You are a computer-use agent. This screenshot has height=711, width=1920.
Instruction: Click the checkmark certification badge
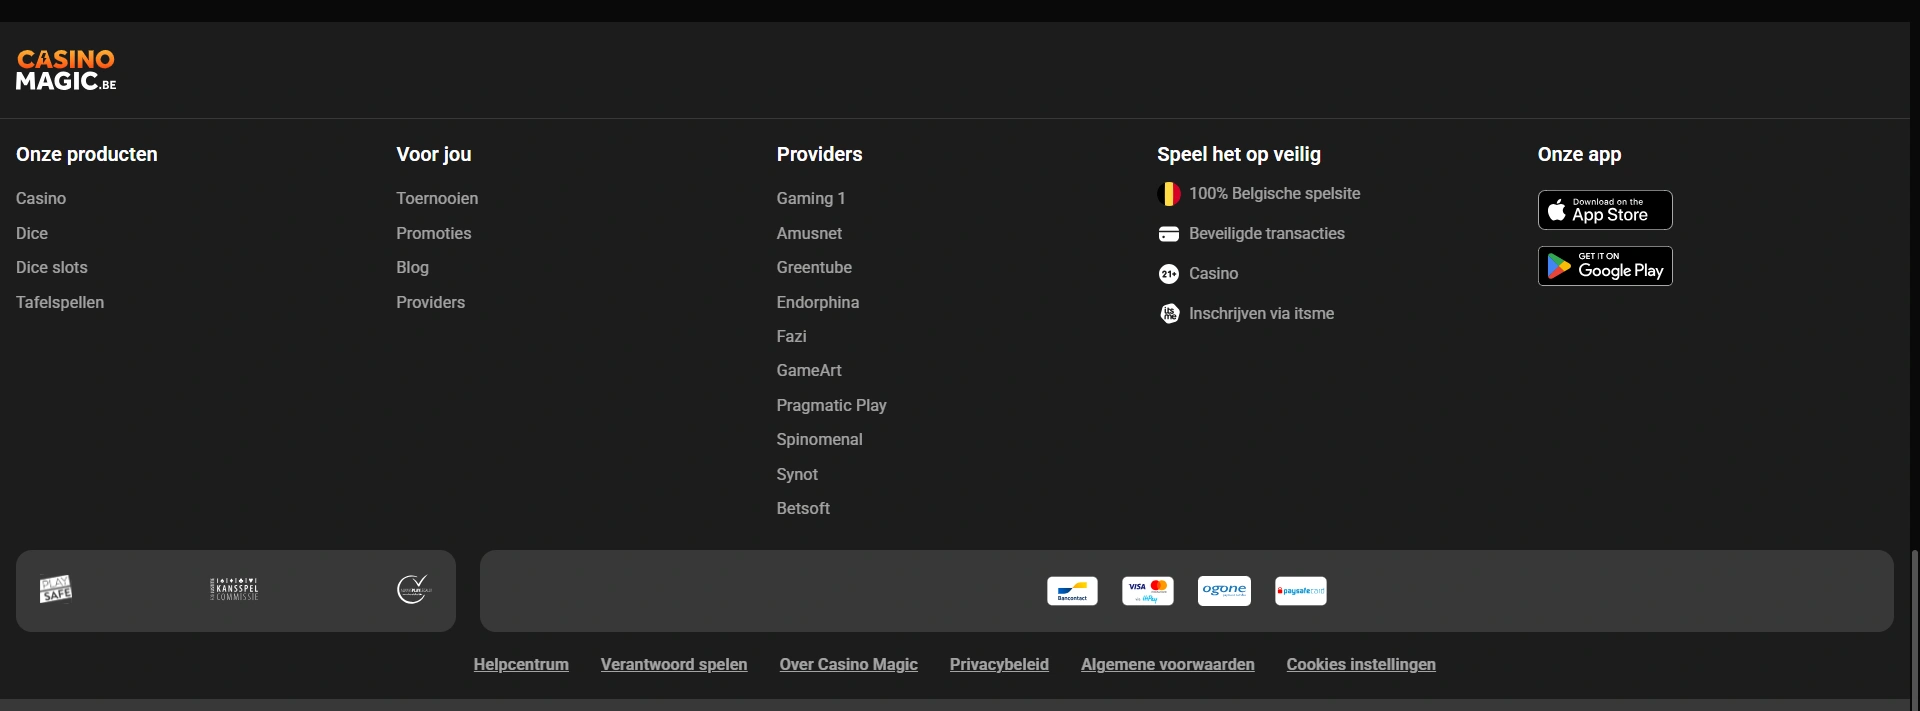[x=414, y=590]
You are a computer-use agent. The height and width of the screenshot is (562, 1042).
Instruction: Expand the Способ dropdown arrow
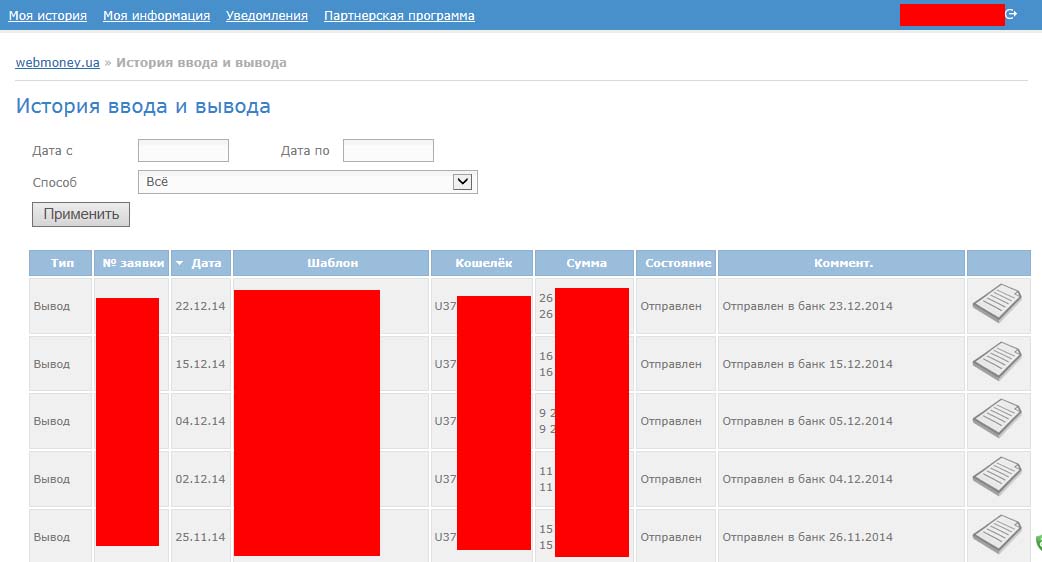(x=462, y=182)
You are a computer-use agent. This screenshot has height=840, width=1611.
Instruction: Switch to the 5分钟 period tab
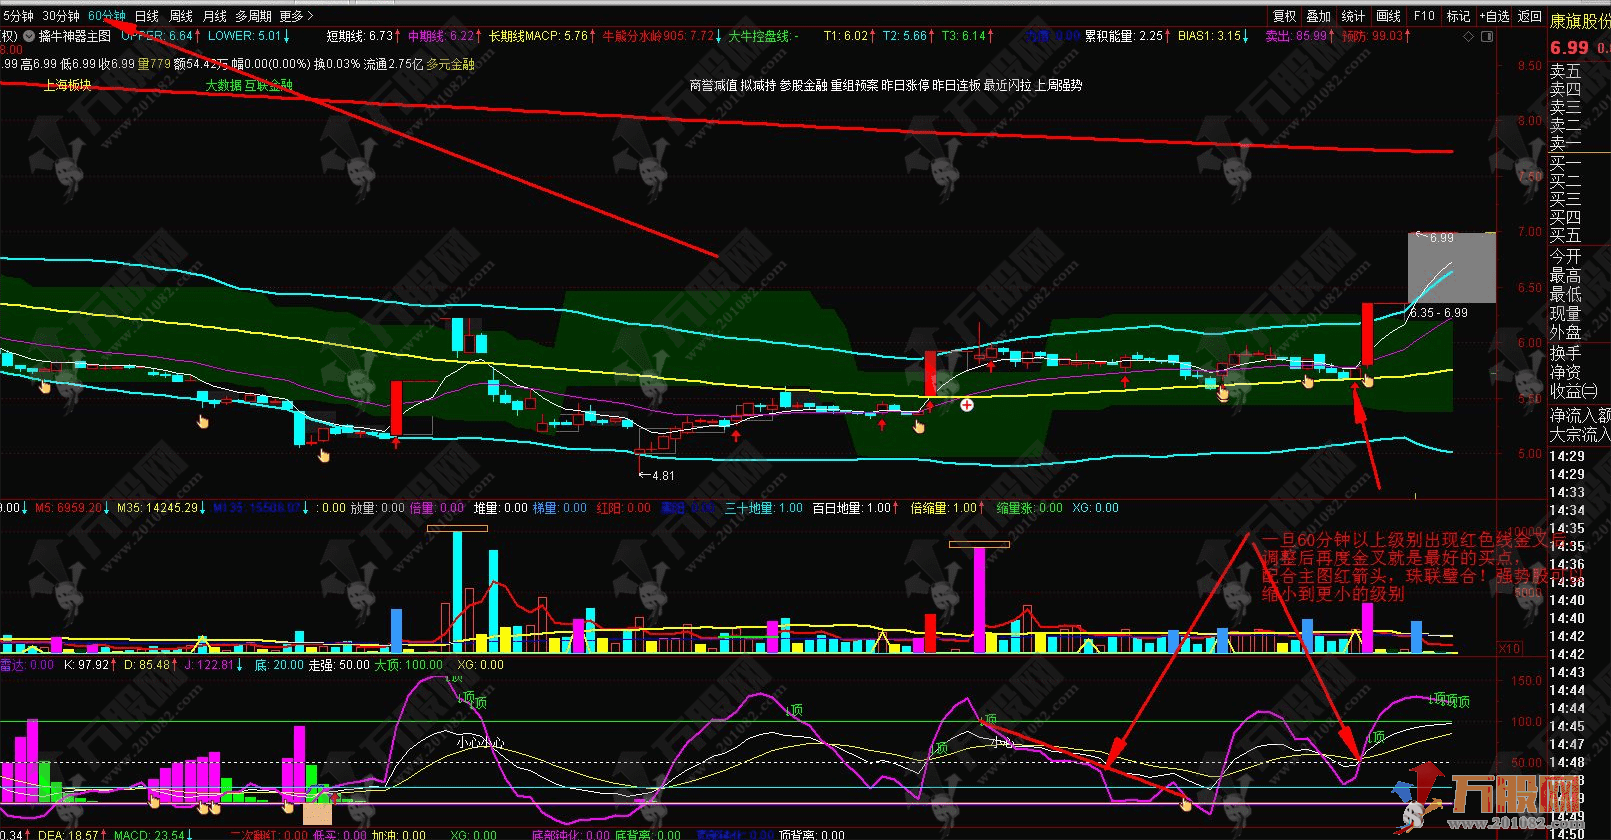(17, 16)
= = = = =
AIM.
Reproduce every line of the material above, requests included, but scale each coordinate in the answers by 0.9 and round it to a whole number, rounding halves up. Omit the pictures from your reply.

WRITTEN RESPONSE.
You are a computer-use agent. This screenshot has height=711, width=1920.
Instruction: Click the checkmark certification badge
[x=373, y=531]
You are a computer-use agent. The height and width of the screenshot is (562, 1042).
Instruction: Expand the Способ dropdown arrow
(x=416, y=164)
You are a computer-use agent. This screenshot has height=840, width=1611.
Instruction: Switch to the 5分钟 period tab
(15, 14)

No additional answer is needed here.